## Begin Input rows

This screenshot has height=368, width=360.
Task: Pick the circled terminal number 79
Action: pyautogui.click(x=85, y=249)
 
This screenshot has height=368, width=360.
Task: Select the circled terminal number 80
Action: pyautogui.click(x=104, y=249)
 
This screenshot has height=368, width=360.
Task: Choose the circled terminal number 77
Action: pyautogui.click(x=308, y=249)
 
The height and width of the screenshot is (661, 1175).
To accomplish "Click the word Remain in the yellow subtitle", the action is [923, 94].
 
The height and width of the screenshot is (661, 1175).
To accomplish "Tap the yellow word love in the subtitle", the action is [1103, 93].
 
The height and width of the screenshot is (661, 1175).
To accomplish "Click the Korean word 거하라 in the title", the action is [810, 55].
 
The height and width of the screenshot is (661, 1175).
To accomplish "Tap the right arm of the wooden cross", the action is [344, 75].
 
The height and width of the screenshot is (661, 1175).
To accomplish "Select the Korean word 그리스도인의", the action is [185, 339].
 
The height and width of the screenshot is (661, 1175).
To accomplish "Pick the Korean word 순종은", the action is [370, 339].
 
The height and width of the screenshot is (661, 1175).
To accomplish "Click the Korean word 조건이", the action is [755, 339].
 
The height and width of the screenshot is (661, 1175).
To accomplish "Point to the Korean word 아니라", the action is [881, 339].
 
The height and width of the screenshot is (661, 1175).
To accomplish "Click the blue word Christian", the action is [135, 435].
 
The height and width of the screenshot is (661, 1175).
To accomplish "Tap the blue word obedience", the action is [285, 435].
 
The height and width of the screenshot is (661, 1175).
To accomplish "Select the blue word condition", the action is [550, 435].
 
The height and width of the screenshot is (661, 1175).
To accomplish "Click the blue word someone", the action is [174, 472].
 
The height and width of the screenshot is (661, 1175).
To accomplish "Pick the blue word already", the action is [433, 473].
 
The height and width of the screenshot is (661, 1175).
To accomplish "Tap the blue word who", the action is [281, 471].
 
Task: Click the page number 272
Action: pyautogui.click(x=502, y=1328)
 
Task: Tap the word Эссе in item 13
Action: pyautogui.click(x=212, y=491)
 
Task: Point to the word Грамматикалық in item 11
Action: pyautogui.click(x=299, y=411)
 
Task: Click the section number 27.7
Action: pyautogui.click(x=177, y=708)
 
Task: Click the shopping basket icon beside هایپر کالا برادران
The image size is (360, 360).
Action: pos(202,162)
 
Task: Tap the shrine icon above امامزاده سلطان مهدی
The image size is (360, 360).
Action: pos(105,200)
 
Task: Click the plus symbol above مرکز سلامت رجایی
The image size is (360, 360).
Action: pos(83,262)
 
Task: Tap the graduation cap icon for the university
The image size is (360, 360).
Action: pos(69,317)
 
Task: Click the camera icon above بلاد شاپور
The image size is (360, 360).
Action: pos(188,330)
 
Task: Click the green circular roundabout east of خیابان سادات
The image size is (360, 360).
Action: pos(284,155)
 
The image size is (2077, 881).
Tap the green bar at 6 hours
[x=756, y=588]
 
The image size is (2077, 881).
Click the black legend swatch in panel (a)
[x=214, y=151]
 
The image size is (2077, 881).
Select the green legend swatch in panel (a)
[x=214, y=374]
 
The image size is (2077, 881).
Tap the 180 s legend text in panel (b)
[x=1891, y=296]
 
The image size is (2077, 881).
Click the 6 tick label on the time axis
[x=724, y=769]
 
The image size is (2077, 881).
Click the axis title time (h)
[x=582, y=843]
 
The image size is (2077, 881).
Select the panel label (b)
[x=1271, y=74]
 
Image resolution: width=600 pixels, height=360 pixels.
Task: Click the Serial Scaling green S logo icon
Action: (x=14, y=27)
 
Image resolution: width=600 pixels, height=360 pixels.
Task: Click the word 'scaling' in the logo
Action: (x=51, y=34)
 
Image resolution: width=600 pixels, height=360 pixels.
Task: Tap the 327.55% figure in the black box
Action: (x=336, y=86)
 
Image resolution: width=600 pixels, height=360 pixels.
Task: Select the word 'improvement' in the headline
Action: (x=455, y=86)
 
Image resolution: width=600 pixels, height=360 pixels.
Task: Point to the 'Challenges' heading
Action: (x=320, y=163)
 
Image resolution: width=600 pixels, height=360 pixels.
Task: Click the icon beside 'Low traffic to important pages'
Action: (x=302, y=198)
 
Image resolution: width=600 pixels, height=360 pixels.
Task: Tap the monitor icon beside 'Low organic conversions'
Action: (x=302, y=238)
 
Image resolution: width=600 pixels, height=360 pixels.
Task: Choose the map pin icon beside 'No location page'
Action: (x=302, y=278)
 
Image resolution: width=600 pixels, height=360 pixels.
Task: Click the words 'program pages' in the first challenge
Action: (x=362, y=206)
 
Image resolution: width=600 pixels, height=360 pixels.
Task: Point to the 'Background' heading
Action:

## End Input rows

Written request:
Put the lines from the start of the records through the line holding "Action: pyautogui.click(x=308, y=249)", inclusive, into a numbered list. Leave out blank lines.

Result for this exercise:
1. This screenshot has height=368, width=360.
2. Task: Pick the circled terminal number 79
3. Action: pyautogui.click(x=85, y=249)
4. This screenshot has height=368, width=360.
5. Task: Select the circled terminal number 80
6. Action: pyautogui.click(x=104, y=249)
7. This screenshot has height=368, width=360.
8. Task: Choose the circled terminal number 77
9. Action: pyautogui.click(x=308, y=249)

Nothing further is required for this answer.